Lo sciame sismico va avanti ormai dalla settimana scorsa. Anzi, per meglio dire sono anni che da queste parti la terra non smette di tremare. Tra giovedì e venerdì, però, tre scosse di 4.6, 3.9 e 4.4 gradi sulla scala Richter hanno destato più di qualche preoccupazione tra gli abitanti dell’Umbria. Non solo per la loro forza, ma anche per i danni che hanno portato con sé: tra Pierantonio, Pian d’Assino e Sant’Orfeto, nel comune di Umbertide, gli sfollati sono cinquecento, centocinquanta dei quali dormono nelle palestre allestite dalla protezione civile: distese di lettini pieghevoli sistemati a scacchiera, una soluzione classica e che tuttavia non può durare più di qualche giorno.

Scene che si vedono con una frequenza inquietante sull’Appennino, con la popolazione ormai stremata dal sussulti delle due faglie attive che si incrociano al confine tra l’Umbria, le Marche, il Lazio e l’Abruzzo. Questa volta a muoversi è stata quella a nord, vicino alla Toscana, ma negli scorsi mesi a far ballare è stata quella che in sostanza congiunge la provincia di Perugia a quella di Macerata.

La redazione consiglia:
Risveglio da incubo, nelle Marche torna la paura del sisma
I VIGILI DEL FUOCO parlano di «decine di paesi» con edifici inagibili, ma la conta è in continuo aggiornamento perché i controlli vanno avanti ancora in queste ore. Di pari passo corrono anche le ordinanze di sgombero che, per esempio, nella frazione di Pierantonio riguarda il 90% dei palazzi, che presenta inagibilità di vario genere. Il campanile del paese sarebbe anche a rischio crollo e ulteriori verifiche verranno fatte nei prossimi giorni. A risentire delle scosse sono stati soprattutto i centri storici, con molti edifici che presentano inquietanti crepe sui muri. La maggior parte delle persone è andata via con la prima scossa, avvenuta nella serata di giovedì, poi gli altri si sono definitivamente convinti quando venerdì pomeriggio il colpo da 4.4 gradi ha fatto temere per qualche secondo il peggio.

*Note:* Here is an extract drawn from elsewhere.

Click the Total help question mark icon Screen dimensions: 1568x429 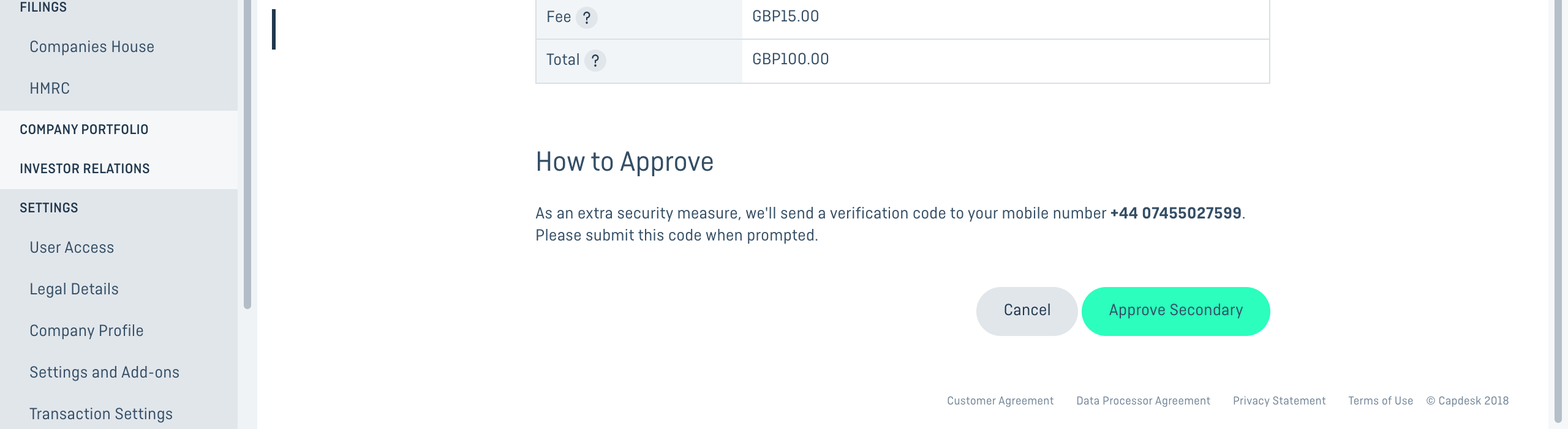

Intanto, la governatrice regionale Donatella Tesei si appresta a chiedere la proclamazione dello stato d’emergenza nazionale, una misura che servirà soprattutto nella fase due, quando cioè si dovrà parlare di come riorganizzare la vita civile all’interno di questo nuovo cratere sismico. La richiesta di questa misura, per la verità, viene dalle opposizioni, che sin dal week-end hanno cominciato a lamentarsi dell’inerzia dell’amministrazione. «I presupposti normativi esistono – ha detto Tesei domenica mattina durante una riunione con la protezione civile -, avremo le condizioni per poter richiedere al governo la dichiarazione dello stato di emergenza nazionale. Questo per consentire di accedere ad alcune misure, come il contributo per l’autonoma sistemazione, e consentire alle persone che oggi hanno le case inagibili di trovare delle sistemazioni alternative. È una preoccupazione che abbiamo anche per le attività economiche che hanno le strutture inagibili e che, seppur in numero limitato, ci sono». Nel pomeriggio di ieri la giunta regionale ha fatto ufficialmente partire la procedura che, se tutto andrà per il verso giusto, impegnerà il governo già dai prossimi giorni.

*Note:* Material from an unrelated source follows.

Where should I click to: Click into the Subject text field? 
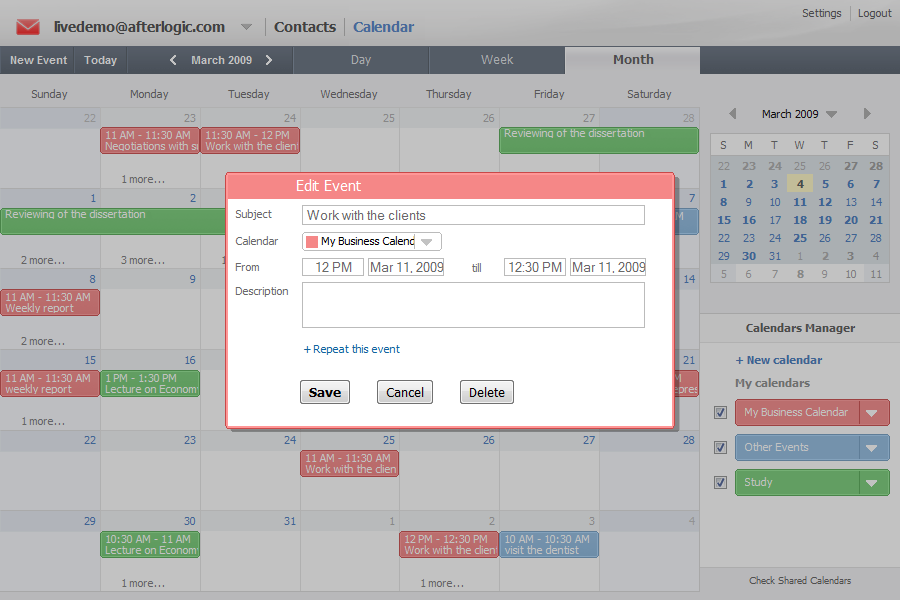(473, 215)
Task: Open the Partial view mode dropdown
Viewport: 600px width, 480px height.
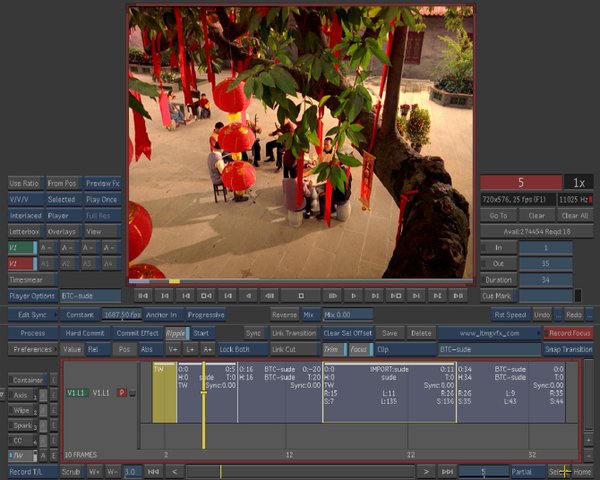Action: point(528,471)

E MENTRE SONO ancora in corsa per chiudere le pratiche del terremoto del 1997 e sono in pieno svolgimento quelle per le scosse del 2016 e del 2017, crescono le perplessità su un nuovo ricorso alle cosiddette soluzione abitative d’emergenza (le casette) per alloggiare gli sfollati: molto più probabilmente si procederà con la concessione di appartamenti veri e propri, anche se si porrà il problema della lontananza con il proprio comune di residenza.

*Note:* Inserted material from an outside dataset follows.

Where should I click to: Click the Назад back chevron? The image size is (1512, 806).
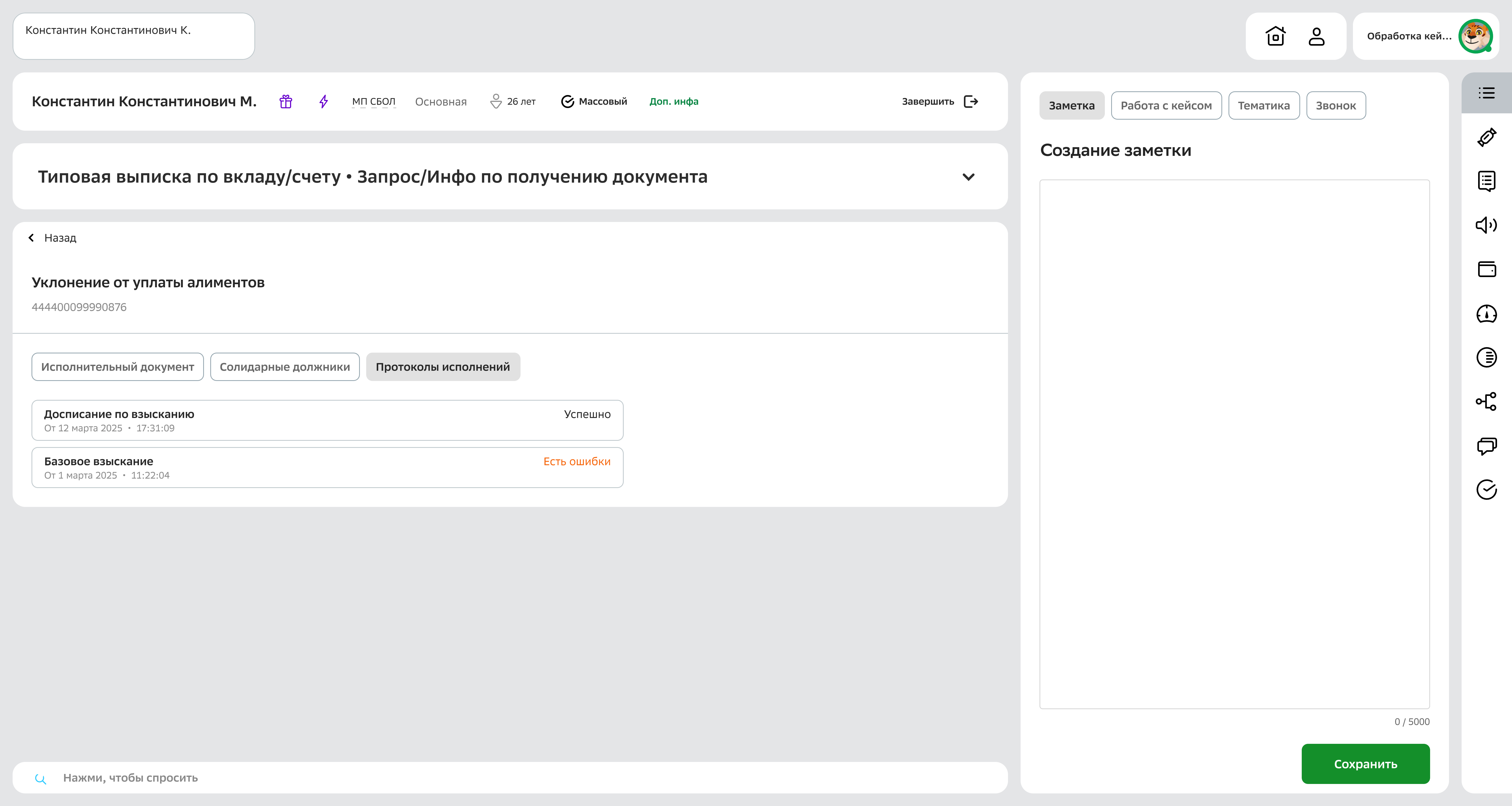click(x=30, y=238)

LA PAURA, ADESSO, è per le eventuali nuove scosse. E per un precedente: la serie di terremoti della settimana scorsa si è abbattuta esattamente nelle stesse zone dell’aprile del 1984. La botta da 5.6 gradi Richter provocò in tutta la regione un totale di 100 feriti, seimila sfollati e 1.800 ordinanze di sgombero. E lunghi anni per rimettere tutto al suo posto. Ogni volta si ricomincia da capo.